During the climate summit organized by President Biden last month, the United States committed to reducing GHG by 50% by 2030 and achieving net-zero by 2050. International leaders and bodies have welcomed the announcement, but for the current administration, several hurdles remain in implementing measures that would enable key sectors of the economy to reduce their emissions in line with President Biden's targets. For the United States to eliminate the vast majority of GHG emissions is no easy task and will require government spending of $1 trillion over eight years on climate-related projects, or about 0.6% of GDP a year, to act as a catalyst that spurs private investment and finances the development of clean energy solutions needed to decarbonise the economy. However, past investments, the capital-intensive nature of technology and the long investment period still create additional risk for private investors looking to venture into cleantech. To help address these associated risks, Eisenberg said that "governments can help attract private investors by developing clear regulatory frameworks, which help level the playing field for cleantech to compete with fossil fuels after decades of government subsidies for the oil and gas industry."
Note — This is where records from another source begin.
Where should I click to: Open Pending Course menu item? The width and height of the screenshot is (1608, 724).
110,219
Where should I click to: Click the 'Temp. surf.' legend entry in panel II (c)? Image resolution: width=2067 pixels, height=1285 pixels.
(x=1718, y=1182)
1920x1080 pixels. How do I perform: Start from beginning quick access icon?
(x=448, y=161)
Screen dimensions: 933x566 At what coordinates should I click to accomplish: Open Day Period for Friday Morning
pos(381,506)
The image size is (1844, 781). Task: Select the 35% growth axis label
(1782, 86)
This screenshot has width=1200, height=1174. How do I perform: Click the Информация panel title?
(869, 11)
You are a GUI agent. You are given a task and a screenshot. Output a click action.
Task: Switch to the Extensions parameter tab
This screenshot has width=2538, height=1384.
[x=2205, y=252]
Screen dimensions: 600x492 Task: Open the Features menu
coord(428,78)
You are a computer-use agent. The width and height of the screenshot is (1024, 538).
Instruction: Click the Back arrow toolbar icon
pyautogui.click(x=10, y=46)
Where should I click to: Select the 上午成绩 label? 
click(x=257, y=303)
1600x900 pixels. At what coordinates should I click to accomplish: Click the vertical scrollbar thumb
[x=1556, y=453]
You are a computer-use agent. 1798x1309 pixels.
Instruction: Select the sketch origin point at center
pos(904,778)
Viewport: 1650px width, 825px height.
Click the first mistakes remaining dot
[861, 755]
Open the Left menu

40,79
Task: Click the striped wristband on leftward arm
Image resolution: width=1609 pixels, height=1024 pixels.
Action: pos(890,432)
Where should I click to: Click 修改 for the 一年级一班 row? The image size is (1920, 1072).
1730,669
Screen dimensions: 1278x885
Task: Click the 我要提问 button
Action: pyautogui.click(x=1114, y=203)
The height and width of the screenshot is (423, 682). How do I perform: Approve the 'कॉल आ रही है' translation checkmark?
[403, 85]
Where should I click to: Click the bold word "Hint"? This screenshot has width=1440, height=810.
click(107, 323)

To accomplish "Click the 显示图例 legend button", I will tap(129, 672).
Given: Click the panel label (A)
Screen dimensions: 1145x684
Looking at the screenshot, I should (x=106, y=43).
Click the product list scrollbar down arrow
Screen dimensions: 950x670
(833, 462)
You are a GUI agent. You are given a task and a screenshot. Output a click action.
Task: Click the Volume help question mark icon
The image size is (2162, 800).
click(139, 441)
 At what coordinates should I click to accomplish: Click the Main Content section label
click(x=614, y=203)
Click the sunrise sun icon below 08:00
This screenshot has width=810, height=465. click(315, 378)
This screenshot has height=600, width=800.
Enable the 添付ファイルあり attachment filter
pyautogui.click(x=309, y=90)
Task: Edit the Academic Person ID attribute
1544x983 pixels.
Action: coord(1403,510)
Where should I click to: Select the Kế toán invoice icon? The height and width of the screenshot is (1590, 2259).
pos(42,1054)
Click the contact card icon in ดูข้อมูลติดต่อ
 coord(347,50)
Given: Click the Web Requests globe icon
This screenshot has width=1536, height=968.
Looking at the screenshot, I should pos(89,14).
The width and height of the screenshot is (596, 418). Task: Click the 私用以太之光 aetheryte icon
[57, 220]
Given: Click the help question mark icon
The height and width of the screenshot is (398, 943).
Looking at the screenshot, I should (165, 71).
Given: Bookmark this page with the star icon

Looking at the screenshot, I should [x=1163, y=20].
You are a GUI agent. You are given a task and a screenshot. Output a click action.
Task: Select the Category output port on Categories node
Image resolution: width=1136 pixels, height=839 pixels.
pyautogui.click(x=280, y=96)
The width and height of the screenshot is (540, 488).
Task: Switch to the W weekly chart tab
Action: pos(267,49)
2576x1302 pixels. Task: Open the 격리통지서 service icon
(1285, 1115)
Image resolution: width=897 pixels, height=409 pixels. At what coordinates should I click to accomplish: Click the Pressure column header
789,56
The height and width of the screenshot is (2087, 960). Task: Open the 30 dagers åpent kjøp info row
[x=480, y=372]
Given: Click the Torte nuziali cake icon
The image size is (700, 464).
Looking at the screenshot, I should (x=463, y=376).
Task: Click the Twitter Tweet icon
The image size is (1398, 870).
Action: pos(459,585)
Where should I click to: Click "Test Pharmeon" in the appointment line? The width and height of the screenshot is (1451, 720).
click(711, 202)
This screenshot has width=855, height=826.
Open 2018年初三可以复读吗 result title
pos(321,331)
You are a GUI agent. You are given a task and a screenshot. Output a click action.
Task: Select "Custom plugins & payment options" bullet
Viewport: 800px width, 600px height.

To further improve the investment environment, Eisenberg also mentioned the critical role government procurement could play in bringing existing low-carbon solutions to the market but cautioned that "an open and transparent tendering process should be put in place to maintain public confidence in the transition to clean vehicles and efficient buildings." Alongside investments, Eisenberg highlighted the importance of aligning policies at the state and municipal levels because key sectors of the economy, such as buildings and power, are governed at the subnational level, with regional agencies making critical decisions. Take the U.S. power grid as an example. Recent developments in distributed energy systems have allowed intermittent renewable sources to supply reliable power to the grid. But, for the U.S. to build a 100% clean grid, the existing network will need to be modernized with new intelligent monitoring and control systems that will enable the integration of distributed clean energy sources and storage to offset power from natural gas and fossil fuels.

On this point, Eisenberg underscored the importance that local authorities "enable the supply of new clean sources to the grid and that regional agencies work with utilities to highlight how the modernisation of the grid will help build resiliency and support their decarbonization efforts."